• Extracted entries:
..............................

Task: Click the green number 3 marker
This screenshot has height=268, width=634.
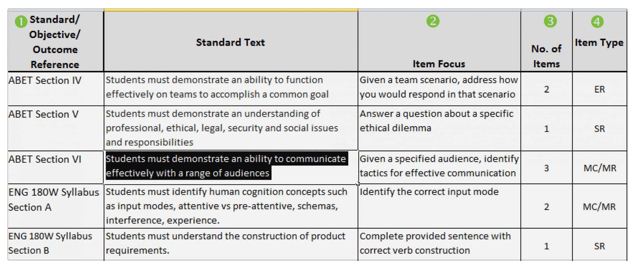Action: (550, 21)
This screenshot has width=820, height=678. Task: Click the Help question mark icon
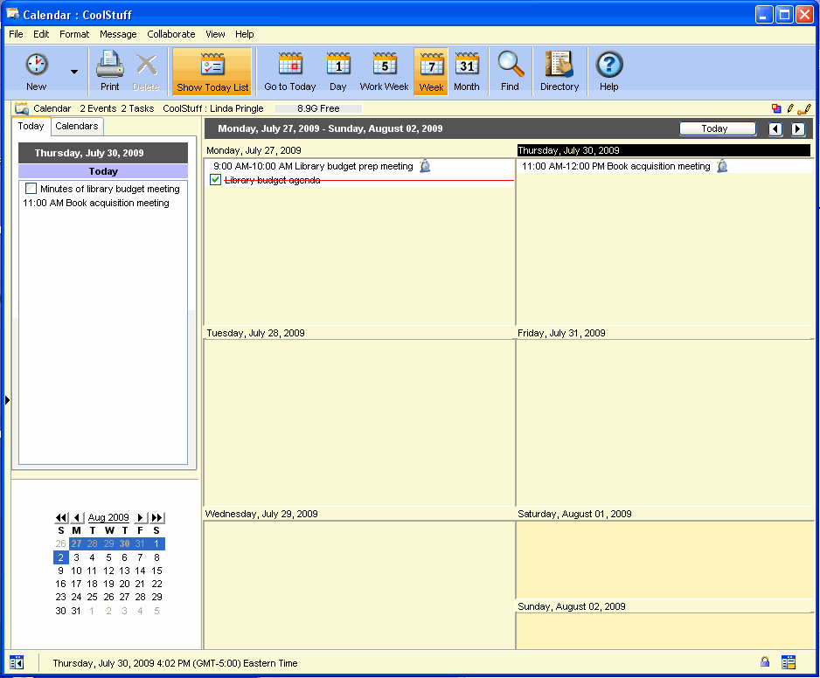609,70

..............................

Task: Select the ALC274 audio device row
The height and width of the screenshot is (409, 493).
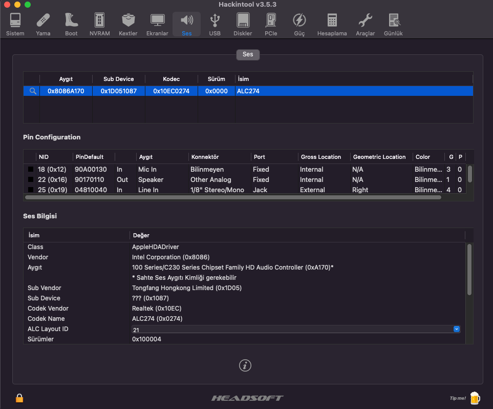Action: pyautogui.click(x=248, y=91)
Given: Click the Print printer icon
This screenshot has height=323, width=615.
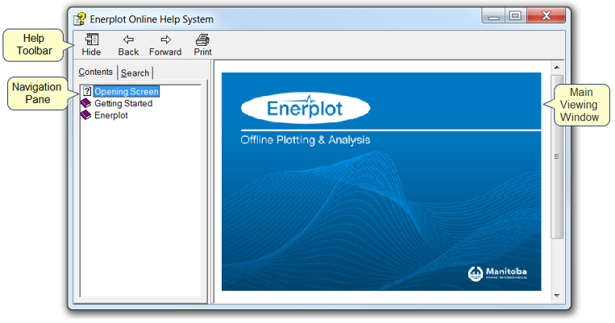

..............................

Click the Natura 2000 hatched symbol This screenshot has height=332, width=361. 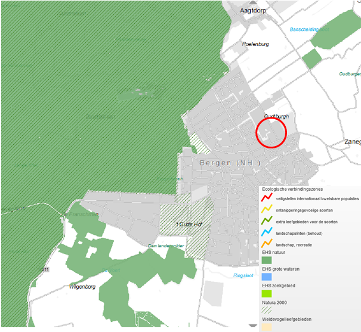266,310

..............................

• Task: Copy the lines from the one containing "Given: Click the Print printer icon" to the one containing "This screenshot has height=323, width=615.", both included, word for word.

• The answer:
Given: Click the Print printer icon
This screenshot has height=323, width=615.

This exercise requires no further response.